Copy out all of the data below with no alterations.
_ _ _ _
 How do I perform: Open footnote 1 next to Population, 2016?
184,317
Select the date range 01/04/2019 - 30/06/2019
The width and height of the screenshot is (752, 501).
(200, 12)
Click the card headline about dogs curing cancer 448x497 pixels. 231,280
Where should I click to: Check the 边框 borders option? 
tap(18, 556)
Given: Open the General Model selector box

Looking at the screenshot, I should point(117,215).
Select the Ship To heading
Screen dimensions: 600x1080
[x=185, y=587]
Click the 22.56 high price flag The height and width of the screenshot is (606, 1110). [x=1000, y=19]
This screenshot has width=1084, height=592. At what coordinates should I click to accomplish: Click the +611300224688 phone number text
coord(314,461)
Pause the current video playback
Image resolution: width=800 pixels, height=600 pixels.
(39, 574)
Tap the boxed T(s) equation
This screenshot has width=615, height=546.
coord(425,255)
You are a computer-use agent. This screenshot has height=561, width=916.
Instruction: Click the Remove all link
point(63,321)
_ _ _ _
#### RESPONSE BOX
 How do I perform: Open footnote 1 next to Population, 2016?
184,317
Select the date range 01/04/2019 - 30/06/2019
The width and height of the screenshot is (752, 501).
(200, 12)
Click the card headline about dogs curing cancer 448x497 pixels. 231,280
Where should I click to: Check the 边框 borders option? 
tap(18, 556)
Given: Open the General Model selector box

Looking at the screenshot, I should point(117,215).
Select the Ship To heading
Screen dimensions: 600x1080
[x=185, y=587]
Click the 22.56 high price flag The height and width of the screenshot is (606, 1110). [x=1000, y=19]
This screenshot has width=1084, height=592. At what coordinates should I click to accomplish: Click the +611300224688 phone number text
coord(314,461)
Pause the current video playback
Image resolution: width=800 pixels, height=600 pixels.
(39, 574)
Tap the boxed T(s) equation
This screenshot has width=615, height=546.
coord(425,255)
You are a computer-use agent. This screenshot has height=561, width=916.
Instruction: Click the Remove all link
point(63,321)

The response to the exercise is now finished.